* EXCERPTED RECORDS *
========================================================================

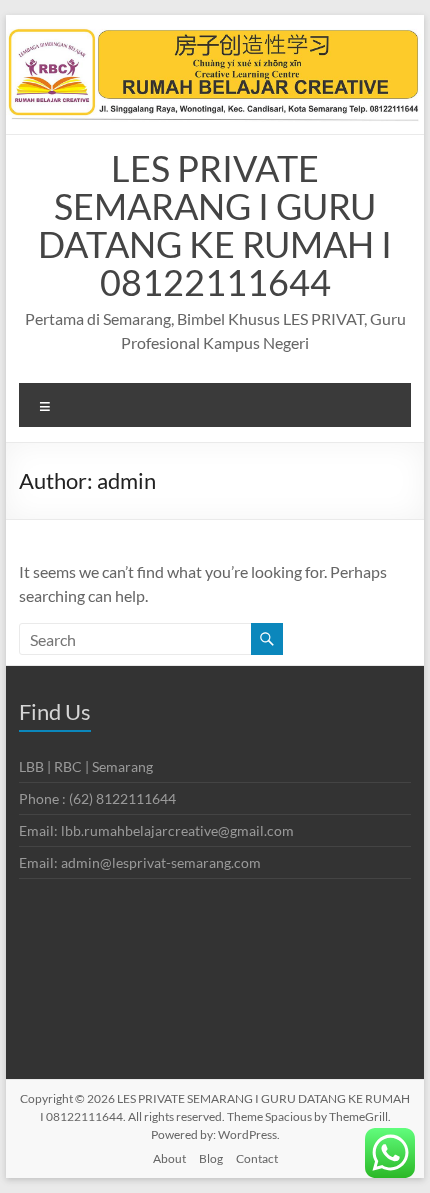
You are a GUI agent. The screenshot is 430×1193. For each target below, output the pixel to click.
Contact (257, 1158)
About (169, 1158)
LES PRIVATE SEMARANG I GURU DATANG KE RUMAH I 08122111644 (215, 225)
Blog (211, 1158)
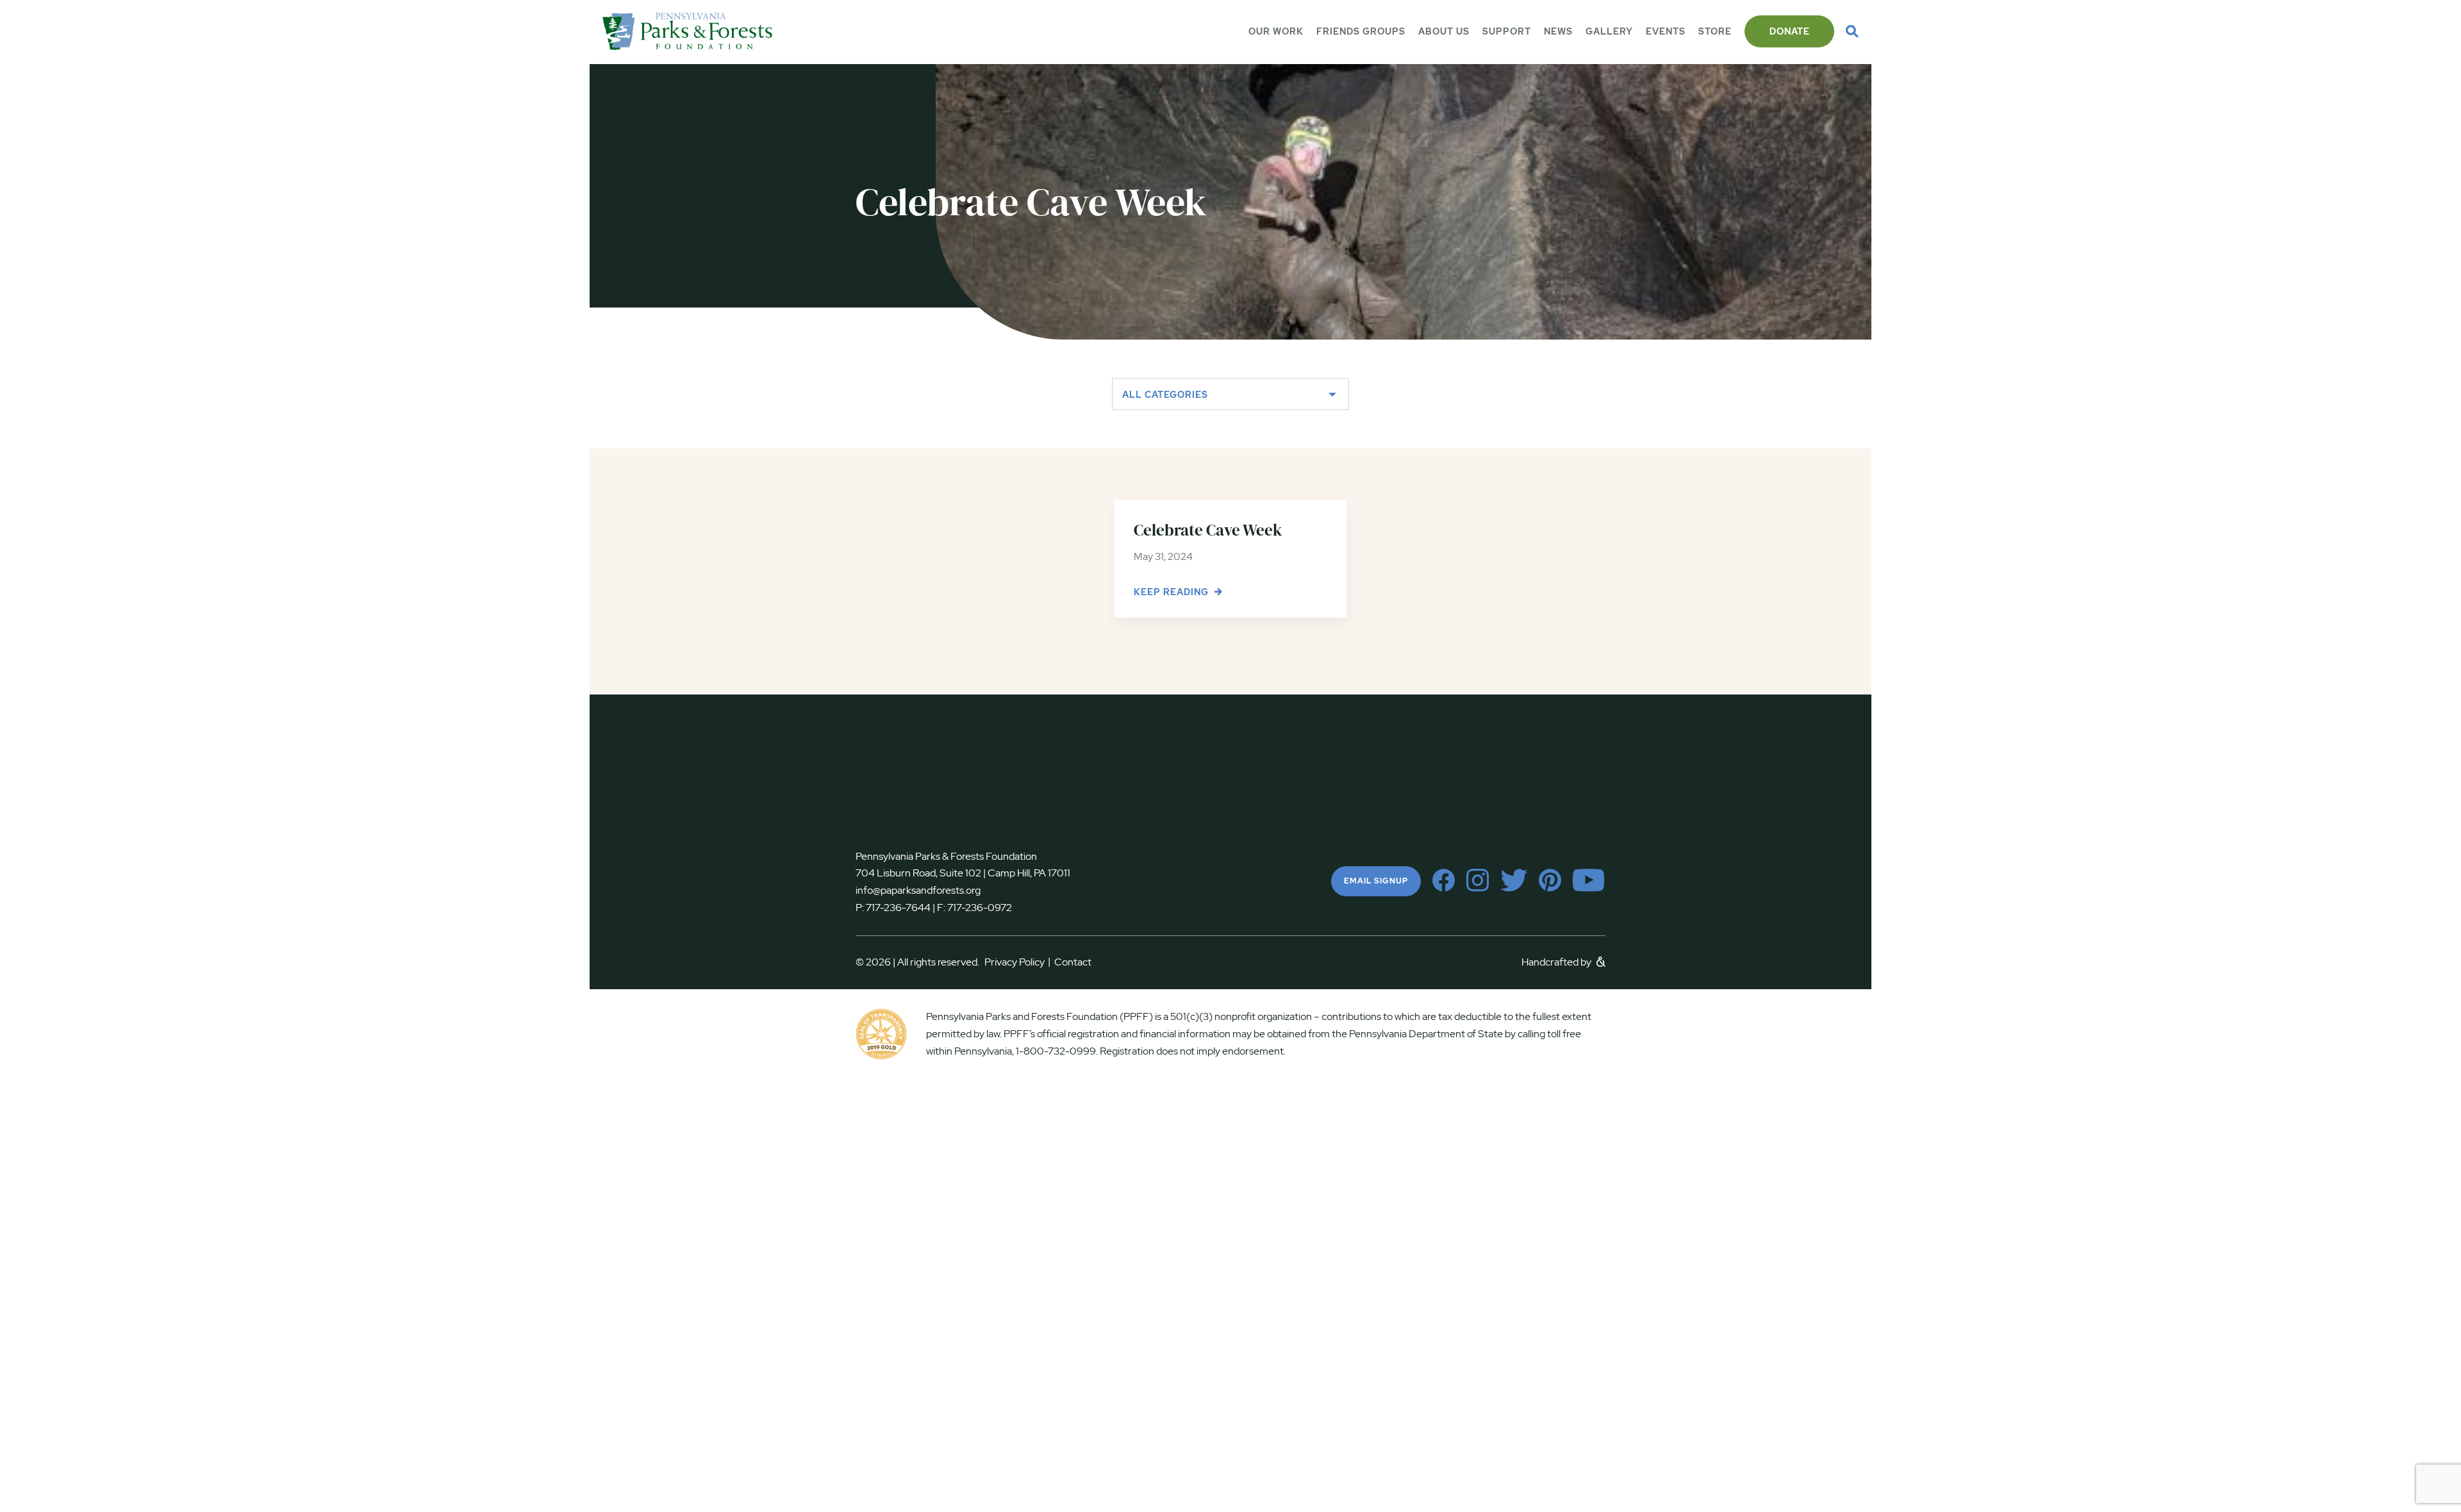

========================================================================

* WORK INSTRUCTION *
Reproduce the listing above exactly, but skip the pictures.

* RESPONSE FOR THIS EXERCISE *
You are a GUI agent. The screenshot is 430×1193. For each target below, output the pixel to click.
Contact (257, 1158)
About (169, 1158)
LES PRIVATE SEMARANG I GURU DATANG KE RUMAH I 08122111644 (215, 225)
Blog (211, 1158)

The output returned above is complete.